Mais qu’est ce qu’il lui est reproché déjà, à ce dit Permis Kanbo ? Pour les environnementalistes, bien que Sudmine défende un projet d’exploitation minier respectueux de l’environnement, écologie et mines ne font pas bon ménage. Martine Bouchet, du Collectif des associations de défense de l’environnement, craint une mine d’or de Salsigne bis. Le Bureau de recherches géologiques et minières a établi que les déchets de l’ancienne mine, située dans l’Aude, sont la cause de la pollution à l’arsenic de toute la Vallée de l’Obier. "Quand il y a de l’or, il y a de l’arsenic", affirme-t-elle.
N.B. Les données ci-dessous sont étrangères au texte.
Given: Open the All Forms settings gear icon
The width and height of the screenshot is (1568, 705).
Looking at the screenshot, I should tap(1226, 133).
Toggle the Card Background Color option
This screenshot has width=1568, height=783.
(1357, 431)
Faux, selon Michaël Laloua, directeur de Sudmine. "Les métaux comme l’arsenic sont dans l’or primaire. On ne s’intéresse qu’à l’exploitation de l’or secondaire. L’impact sur l’environnement sera temporaire. Les zones d’exploitation seront remises en état", assure-t-il. Il défend un projet vertueux. "On veut démontrer qu’on peut faire de l’exploitation minière dans des conditions acceptables, respectueuses de l’environnement. On veut impliquer les populations dans le projet."
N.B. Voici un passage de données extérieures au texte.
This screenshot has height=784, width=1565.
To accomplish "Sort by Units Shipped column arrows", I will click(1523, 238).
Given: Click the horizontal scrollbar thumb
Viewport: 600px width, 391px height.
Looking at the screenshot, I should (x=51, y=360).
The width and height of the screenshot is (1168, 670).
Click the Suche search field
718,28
Sur ce dernier point, le dernier échec cuisant remonte au 10 juin 2015. Sudmine entendait présenter "une commission locale de concertation et de suivi" à Saint-Pée-sur-Nivelle. La réunion a été boycottée aussi bien par les associations que par les élus et les représentants de l’Etat. Pour Michaël Laloua, "personne n’est venu car elle n’était pas organisée par l’Etat". Les invités avaient effectivement remis en cause le caractère "officiel" de cette réunion qui voulait "offrir un cadre officiel et formalisé". Sylviane Alaux était allée jusqu'à dénoncer "un coup marketing".

Manque d'informations

"On est face à un mur, on ne demande que cela de communiquer sur notre projet", redit Mickaël Laloua. Qui veut contredire l’opacité dont les associations de l’environnement accusent Sudmine. "On n’a jamais eu l’occasion de discuter avec eux." Concernant le manque d’informations sur la consultation publique, le directeur trouve cependant peu d’arguments."La procédure est comme cela. L’information est transmise au préfet. L'annonce a été faite sur Internet."
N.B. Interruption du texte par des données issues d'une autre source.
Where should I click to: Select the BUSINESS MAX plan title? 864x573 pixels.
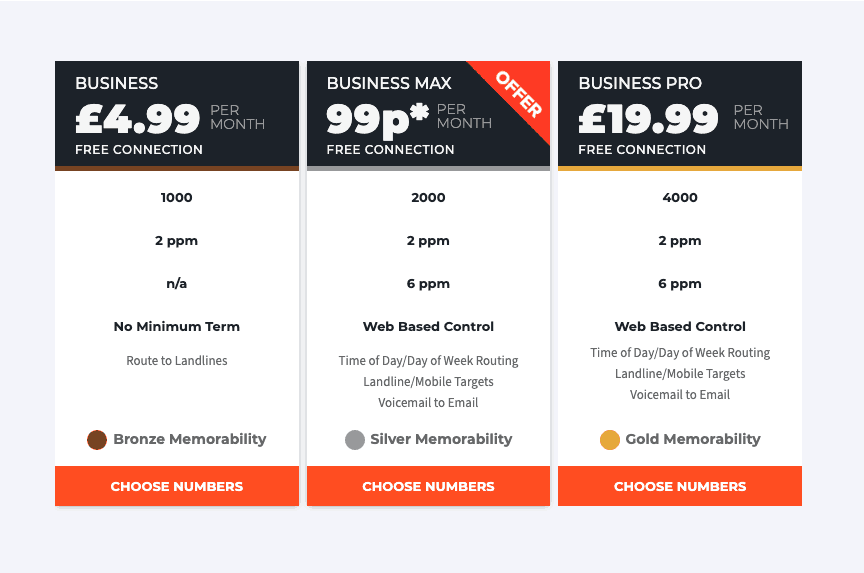389,83
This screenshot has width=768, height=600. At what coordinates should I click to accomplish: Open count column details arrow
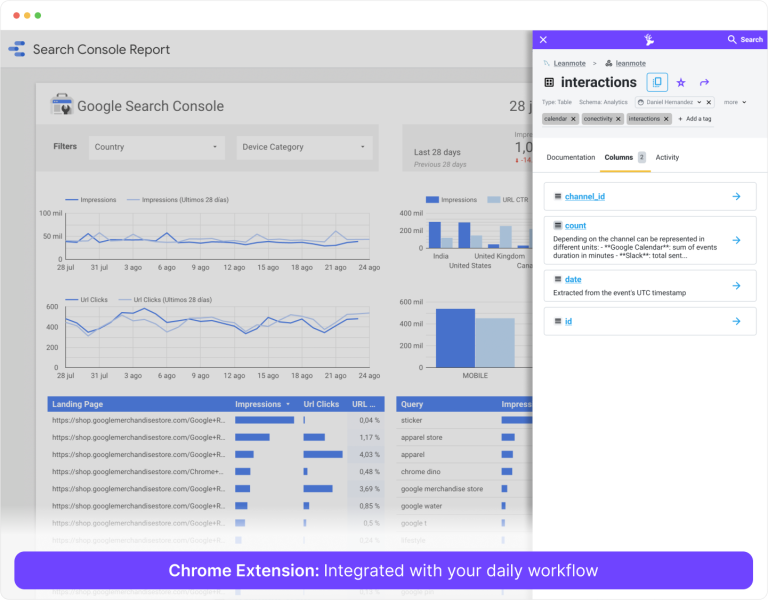[x=736, y=240]
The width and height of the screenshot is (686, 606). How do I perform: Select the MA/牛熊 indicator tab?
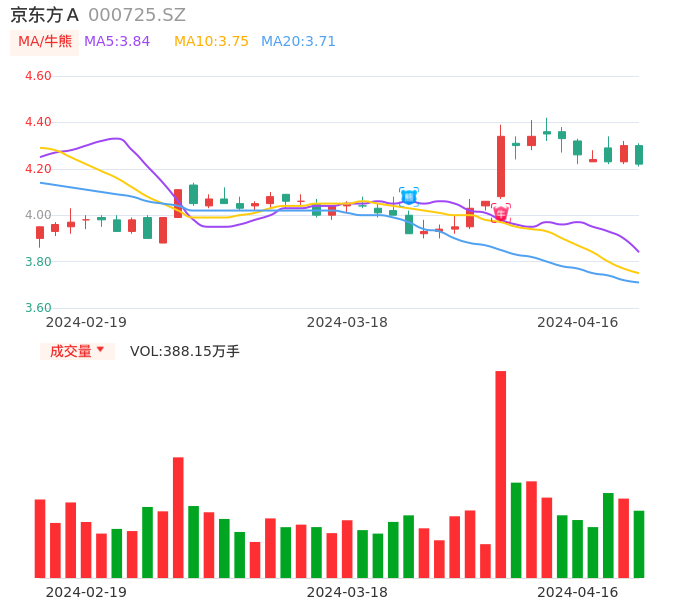coord(45,42)
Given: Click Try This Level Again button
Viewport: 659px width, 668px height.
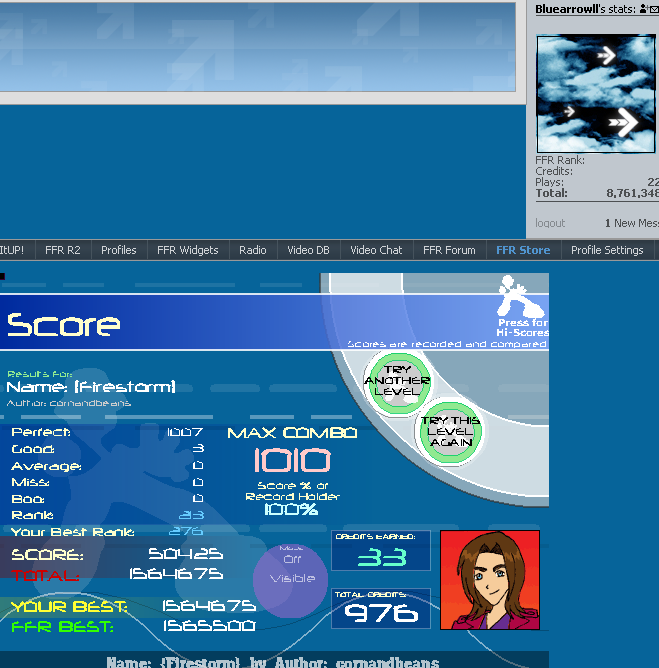Looking at the screenshot, I should pyautogui.click(x=450, y=432).
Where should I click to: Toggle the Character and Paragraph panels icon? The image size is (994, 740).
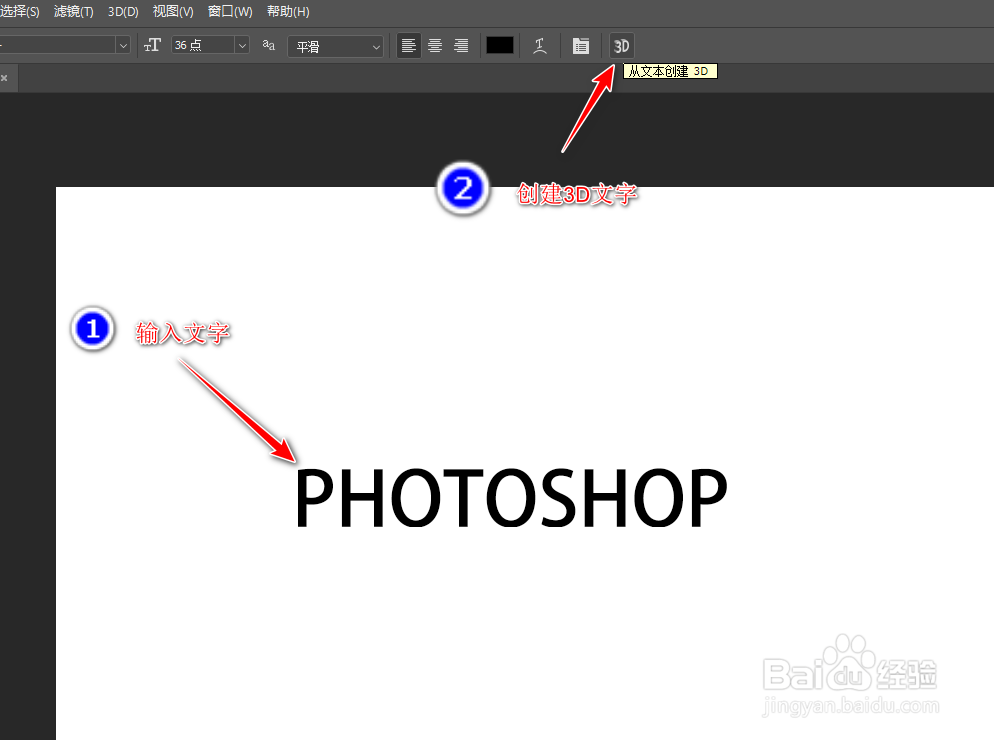[581, 45]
Alors pourquoi poursuivre ce projet, envers et contre tous ? Michaël Laloua, rappelant que la première étape pour accéder aux travaux d’exploration n’a pas encore été franchie, met en avant la valorisation du patrimoine géologique et archéologique de la région. "Le Pays Basque a été exploité par les Tarbelles, les ancêtres des Basques. On s’est basé sur d’anciennes exploitations antiques." 

Le directeur de Sudmine veut mener un "projet à taille humaine" qui viserait à produire, si l’exploitation est concluante, un or certifié Pays Basque. "L’or qu’on produirait ferait partie d’une filière locale. Il serait transformé dans le Pays Basque, pour faire des bijoux dans la région."

Après le 17 février, le permis sera instruit par le cabinet du ministère de l’Economie et des Finances, fort des remarques et questions collectées dans le cadre de la consultation publique. La société espère l’avis final pour avant l’élection présidentielle. D’ici là, les associations promettent une forte mobilisation. Et le président de Sudmine Christian Vallier, dans un entretien accordé à MEDIABASK, avait promis : "Si vraiment, il y a une opposition totale au projet, on laissera tomber."